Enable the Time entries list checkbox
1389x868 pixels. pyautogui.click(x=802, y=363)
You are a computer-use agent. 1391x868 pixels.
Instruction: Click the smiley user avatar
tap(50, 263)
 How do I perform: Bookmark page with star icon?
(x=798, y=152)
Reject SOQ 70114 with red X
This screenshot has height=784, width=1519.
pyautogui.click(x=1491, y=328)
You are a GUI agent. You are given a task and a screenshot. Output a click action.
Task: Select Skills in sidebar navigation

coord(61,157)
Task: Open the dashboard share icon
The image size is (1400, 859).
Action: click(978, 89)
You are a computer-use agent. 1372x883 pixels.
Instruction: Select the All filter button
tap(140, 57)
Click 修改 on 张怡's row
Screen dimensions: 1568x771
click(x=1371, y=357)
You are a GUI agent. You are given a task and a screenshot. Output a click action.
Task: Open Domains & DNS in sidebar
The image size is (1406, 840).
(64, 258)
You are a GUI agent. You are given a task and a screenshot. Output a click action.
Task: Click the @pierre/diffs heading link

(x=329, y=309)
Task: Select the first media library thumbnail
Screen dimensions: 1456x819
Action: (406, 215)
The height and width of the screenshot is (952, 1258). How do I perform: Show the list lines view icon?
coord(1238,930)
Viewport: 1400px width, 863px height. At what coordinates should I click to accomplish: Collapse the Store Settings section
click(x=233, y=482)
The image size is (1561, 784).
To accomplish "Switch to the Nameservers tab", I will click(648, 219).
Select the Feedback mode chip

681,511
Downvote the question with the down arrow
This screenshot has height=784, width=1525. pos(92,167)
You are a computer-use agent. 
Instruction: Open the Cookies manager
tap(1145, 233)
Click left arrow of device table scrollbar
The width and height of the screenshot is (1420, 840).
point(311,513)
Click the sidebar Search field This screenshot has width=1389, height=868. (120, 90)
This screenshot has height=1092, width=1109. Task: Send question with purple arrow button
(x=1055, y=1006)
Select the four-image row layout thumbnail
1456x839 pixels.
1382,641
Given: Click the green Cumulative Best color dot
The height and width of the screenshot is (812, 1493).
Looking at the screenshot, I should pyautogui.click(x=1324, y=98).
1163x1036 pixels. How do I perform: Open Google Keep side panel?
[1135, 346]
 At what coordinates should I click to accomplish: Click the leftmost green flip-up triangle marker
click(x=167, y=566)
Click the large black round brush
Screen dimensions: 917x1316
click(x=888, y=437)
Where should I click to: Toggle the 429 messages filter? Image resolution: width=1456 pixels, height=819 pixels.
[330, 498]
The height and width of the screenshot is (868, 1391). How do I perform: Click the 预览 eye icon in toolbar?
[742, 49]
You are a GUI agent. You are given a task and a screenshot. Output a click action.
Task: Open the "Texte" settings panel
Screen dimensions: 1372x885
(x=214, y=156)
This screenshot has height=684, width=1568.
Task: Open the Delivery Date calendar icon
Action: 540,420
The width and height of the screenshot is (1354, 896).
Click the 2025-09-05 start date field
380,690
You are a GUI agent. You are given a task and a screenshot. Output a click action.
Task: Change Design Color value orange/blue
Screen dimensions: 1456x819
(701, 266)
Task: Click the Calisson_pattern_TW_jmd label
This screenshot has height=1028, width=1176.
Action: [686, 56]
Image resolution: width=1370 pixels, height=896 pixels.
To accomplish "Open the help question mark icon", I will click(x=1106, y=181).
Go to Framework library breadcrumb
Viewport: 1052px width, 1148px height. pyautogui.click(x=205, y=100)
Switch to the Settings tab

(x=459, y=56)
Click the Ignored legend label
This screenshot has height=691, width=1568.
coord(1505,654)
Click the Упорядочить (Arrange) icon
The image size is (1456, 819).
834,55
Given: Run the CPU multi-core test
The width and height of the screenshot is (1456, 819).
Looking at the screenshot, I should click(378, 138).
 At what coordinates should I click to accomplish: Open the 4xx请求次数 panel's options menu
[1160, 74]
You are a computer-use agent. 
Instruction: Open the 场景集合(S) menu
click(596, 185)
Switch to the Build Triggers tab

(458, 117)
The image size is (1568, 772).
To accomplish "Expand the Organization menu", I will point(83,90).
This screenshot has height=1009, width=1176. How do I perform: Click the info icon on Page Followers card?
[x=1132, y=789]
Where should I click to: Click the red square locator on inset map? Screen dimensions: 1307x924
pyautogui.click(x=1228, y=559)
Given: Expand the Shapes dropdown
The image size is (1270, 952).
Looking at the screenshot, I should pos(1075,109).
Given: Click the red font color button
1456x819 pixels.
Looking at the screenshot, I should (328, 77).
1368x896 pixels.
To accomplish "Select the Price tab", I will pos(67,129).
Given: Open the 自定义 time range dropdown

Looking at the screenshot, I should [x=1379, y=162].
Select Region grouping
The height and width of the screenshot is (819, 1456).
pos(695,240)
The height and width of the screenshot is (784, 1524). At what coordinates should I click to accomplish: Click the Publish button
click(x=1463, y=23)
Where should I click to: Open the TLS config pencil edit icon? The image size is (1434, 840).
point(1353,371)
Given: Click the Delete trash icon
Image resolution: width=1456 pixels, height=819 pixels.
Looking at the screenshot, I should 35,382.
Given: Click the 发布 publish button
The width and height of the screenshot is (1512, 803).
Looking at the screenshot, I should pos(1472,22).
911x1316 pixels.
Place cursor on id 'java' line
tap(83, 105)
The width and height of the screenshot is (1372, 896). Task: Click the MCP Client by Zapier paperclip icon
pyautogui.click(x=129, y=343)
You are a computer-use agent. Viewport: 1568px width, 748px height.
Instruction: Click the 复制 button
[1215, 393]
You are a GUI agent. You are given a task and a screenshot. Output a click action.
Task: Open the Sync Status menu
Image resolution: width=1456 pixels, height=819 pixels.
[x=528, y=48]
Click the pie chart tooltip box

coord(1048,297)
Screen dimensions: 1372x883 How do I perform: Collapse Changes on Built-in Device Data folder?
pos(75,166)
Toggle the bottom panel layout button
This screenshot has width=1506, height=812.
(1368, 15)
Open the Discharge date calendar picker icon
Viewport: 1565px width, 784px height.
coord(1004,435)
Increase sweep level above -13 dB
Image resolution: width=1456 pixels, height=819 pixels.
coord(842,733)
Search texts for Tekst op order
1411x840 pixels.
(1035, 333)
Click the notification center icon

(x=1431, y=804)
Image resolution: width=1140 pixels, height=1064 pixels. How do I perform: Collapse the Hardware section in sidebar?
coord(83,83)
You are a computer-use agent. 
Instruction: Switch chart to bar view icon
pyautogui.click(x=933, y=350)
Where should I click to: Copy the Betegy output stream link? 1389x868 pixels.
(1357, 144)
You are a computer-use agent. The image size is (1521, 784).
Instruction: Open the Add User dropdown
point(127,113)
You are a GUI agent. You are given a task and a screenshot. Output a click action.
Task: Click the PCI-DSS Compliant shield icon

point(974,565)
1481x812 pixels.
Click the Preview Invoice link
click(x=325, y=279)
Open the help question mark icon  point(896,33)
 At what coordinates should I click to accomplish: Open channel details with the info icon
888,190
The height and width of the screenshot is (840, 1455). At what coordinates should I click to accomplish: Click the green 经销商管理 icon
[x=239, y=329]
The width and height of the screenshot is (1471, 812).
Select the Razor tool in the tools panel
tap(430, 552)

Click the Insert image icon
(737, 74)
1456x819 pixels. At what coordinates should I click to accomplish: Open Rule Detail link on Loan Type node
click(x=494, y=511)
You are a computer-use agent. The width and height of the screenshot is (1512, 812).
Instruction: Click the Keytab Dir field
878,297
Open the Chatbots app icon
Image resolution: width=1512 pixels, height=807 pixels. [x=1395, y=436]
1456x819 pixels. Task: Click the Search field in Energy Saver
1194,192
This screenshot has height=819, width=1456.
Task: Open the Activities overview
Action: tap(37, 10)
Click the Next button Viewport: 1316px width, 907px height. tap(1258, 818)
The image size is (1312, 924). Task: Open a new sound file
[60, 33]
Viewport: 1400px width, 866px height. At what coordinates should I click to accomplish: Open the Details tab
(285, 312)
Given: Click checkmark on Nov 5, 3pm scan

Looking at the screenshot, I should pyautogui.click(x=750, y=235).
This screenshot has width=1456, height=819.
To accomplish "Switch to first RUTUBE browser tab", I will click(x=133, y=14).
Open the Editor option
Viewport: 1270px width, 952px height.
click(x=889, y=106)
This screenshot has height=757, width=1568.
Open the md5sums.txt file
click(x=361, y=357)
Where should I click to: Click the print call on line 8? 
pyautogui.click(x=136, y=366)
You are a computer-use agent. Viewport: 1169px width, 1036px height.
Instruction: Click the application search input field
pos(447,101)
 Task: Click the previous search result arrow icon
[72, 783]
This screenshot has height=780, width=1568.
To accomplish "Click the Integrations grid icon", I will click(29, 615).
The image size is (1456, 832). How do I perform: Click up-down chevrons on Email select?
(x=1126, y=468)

**WHAT YOU ARE ASKED TO DO**
Filter the entries above and copy only the lines that hold "label".

**WORKED SOLUTION**
Task: Click the Calisson_pattern_TW_jmd label
Click the Ignored legend label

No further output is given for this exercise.